Give again, word for word, each line below starting at the one that contains "The height and width of the screenshot is (429, 603)." and ending at the one that contains "Select the Home".
Segment Start: Data extracts
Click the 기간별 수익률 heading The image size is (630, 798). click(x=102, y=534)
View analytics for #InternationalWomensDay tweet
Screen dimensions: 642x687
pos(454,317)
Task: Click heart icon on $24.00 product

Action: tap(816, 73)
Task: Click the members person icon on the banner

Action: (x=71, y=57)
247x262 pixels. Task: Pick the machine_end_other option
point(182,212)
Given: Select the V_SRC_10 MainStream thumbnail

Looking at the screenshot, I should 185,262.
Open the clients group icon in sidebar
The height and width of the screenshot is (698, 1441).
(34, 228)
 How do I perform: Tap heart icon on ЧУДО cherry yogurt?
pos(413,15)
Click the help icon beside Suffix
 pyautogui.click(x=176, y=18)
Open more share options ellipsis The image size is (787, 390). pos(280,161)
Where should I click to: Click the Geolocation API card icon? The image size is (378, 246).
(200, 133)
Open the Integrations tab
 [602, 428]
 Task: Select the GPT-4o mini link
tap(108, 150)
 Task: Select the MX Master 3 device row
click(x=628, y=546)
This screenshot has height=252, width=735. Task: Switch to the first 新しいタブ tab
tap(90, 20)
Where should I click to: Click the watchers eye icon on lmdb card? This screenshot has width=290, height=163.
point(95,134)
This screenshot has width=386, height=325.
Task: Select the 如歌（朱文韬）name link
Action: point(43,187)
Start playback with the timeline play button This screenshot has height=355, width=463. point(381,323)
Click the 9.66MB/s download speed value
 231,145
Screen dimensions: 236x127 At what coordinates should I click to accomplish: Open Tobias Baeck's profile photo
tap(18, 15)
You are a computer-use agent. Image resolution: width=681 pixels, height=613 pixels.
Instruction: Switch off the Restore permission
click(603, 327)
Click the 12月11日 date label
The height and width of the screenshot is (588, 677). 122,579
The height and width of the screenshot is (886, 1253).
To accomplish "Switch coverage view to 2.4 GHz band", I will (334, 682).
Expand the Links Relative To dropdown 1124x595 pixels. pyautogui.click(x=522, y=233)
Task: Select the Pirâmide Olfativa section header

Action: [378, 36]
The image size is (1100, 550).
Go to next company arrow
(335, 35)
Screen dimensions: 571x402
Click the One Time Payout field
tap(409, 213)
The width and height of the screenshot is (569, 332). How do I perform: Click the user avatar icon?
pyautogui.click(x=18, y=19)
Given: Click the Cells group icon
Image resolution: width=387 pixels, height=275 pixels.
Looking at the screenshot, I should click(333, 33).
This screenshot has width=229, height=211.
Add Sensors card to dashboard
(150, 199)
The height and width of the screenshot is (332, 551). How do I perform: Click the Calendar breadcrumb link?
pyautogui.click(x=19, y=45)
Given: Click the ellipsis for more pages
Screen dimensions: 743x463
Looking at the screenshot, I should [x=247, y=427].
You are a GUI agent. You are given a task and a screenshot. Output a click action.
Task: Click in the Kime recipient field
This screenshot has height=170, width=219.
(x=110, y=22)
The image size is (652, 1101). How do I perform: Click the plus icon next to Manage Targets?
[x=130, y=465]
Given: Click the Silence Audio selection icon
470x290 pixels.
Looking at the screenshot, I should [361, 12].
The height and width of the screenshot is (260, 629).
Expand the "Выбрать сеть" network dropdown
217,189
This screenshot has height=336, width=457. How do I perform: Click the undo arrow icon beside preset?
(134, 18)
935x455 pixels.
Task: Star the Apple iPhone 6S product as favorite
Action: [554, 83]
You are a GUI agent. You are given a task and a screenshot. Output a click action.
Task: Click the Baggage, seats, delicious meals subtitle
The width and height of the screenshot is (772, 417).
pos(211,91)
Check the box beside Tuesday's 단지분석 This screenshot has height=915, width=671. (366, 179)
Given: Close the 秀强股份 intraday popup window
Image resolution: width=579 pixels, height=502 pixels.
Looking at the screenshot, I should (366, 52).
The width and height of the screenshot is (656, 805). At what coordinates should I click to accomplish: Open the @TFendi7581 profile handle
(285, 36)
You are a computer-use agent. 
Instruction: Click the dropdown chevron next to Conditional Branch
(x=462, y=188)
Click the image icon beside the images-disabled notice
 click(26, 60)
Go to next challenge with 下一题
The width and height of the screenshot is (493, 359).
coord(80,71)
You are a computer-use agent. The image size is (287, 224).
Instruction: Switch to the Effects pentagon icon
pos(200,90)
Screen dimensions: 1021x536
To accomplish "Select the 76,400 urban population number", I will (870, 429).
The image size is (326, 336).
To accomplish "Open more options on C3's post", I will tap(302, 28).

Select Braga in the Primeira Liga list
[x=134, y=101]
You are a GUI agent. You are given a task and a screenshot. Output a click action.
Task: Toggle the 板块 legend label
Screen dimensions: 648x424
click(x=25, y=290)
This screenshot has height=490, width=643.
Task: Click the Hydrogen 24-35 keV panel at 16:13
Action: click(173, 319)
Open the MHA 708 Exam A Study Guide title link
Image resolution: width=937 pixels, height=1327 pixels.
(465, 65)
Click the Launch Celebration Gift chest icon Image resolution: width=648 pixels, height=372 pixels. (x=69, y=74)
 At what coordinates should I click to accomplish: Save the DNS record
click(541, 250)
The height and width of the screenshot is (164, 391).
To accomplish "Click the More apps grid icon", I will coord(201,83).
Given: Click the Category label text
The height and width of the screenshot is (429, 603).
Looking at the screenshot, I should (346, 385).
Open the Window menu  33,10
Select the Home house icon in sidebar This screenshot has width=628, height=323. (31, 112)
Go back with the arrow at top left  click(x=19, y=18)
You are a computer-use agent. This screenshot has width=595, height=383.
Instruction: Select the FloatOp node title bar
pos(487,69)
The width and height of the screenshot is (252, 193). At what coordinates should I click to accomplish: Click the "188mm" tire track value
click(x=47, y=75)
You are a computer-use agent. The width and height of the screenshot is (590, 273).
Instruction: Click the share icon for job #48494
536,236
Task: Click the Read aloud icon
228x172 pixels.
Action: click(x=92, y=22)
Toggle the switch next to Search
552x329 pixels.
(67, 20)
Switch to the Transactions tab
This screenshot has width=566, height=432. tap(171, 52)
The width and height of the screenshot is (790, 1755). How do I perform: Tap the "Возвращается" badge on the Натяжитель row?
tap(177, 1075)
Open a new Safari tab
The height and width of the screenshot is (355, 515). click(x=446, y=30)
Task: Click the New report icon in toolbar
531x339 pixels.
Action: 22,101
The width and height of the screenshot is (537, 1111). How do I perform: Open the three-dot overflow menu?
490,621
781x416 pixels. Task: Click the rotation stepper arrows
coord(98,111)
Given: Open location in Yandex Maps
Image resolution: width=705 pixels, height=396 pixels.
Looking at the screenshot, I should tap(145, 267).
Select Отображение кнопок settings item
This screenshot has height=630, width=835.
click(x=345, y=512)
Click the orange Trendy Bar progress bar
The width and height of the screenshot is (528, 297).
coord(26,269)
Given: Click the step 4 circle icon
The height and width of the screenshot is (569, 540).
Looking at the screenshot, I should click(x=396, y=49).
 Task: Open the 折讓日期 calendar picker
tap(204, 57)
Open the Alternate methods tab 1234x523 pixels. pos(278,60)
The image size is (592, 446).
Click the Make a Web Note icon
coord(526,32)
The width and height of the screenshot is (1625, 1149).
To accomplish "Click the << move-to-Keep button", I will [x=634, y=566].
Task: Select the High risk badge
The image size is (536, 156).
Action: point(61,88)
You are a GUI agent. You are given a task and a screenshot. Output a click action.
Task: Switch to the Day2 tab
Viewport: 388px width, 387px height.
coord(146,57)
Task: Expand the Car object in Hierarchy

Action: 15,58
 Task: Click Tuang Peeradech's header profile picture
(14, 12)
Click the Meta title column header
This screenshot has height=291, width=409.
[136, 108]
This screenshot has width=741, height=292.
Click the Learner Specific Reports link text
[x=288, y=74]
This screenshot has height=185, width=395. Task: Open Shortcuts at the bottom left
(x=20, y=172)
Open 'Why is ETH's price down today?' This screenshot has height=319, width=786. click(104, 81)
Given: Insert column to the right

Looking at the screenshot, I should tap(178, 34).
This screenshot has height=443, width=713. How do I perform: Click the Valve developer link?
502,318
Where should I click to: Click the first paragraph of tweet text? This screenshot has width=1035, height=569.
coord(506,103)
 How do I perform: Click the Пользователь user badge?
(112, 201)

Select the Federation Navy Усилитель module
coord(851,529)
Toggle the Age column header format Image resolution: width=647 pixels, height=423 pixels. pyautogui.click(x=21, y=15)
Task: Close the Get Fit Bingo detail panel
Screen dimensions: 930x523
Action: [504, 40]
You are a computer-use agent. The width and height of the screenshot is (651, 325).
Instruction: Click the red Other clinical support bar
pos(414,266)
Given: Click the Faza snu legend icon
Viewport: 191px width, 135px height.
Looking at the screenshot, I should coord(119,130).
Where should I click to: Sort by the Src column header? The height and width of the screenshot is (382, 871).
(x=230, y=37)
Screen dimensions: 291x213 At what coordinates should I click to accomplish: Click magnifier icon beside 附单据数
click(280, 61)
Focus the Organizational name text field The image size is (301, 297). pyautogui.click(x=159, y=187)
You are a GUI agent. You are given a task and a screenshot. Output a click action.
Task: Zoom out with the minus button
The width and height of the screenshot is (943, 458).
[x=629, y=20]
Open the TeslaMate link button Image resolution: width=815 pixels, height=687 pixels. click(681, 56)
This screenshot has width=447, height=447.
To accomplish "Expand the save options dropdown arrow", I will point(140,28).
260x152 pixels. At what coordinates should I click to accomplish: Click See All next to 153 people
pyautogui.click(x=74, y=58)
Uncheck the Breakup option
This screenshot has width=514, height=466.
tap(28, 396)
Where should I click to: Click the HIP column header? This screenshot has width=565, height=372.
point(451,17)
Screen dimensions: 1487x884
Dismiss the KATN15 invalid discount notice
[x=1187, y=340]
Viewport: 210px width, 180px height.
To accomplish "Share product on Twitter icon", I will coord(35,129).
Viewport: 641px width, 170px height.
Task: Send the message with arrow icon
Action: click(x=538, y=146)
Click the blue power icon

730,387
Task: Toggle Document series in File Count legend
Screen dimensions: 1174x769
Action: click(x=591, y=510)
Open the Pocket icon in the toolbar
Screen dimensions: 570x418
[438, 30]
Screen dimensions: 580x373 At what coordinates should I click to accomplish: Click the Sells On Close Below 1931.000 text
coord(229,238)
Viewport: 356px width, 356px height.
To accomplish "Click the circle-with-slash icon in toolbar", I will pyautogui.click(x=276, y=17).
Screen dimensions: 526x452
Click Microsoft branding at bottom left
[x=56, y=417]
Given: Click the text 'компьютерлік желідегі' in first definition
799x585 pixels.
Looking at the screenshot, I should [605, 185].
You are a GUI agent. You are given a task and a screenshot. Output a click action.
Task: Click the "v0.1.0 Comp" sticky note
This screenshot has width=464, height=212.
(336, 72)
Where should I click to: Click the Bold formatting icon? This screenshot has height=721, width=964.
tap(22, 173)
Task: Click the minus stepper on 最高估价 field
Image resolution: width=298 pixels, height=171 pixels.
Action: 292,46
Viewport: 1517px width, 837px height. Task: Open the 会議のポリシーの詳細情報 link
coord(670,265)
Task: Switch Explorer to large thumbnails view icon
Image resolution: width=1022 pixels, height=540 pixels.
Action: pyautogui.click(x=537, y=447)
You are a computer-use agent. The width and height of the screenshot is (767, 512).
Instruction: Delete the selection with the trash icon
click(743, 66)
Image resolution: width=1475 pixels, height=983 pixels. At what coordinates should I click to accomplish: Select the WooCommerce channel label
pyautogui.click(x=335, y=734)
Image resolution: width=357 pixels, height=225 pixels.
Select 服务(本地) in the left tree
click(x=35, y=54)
Segment End: Data extracts
Task result
The height and width of the screenshot is (429, 603).
Looking at the screenshot, I should (346, 385).
Open the Window menu  33,10
Select the Home house icon in sidebar This screenshot has width=628, height=323. (31, 112)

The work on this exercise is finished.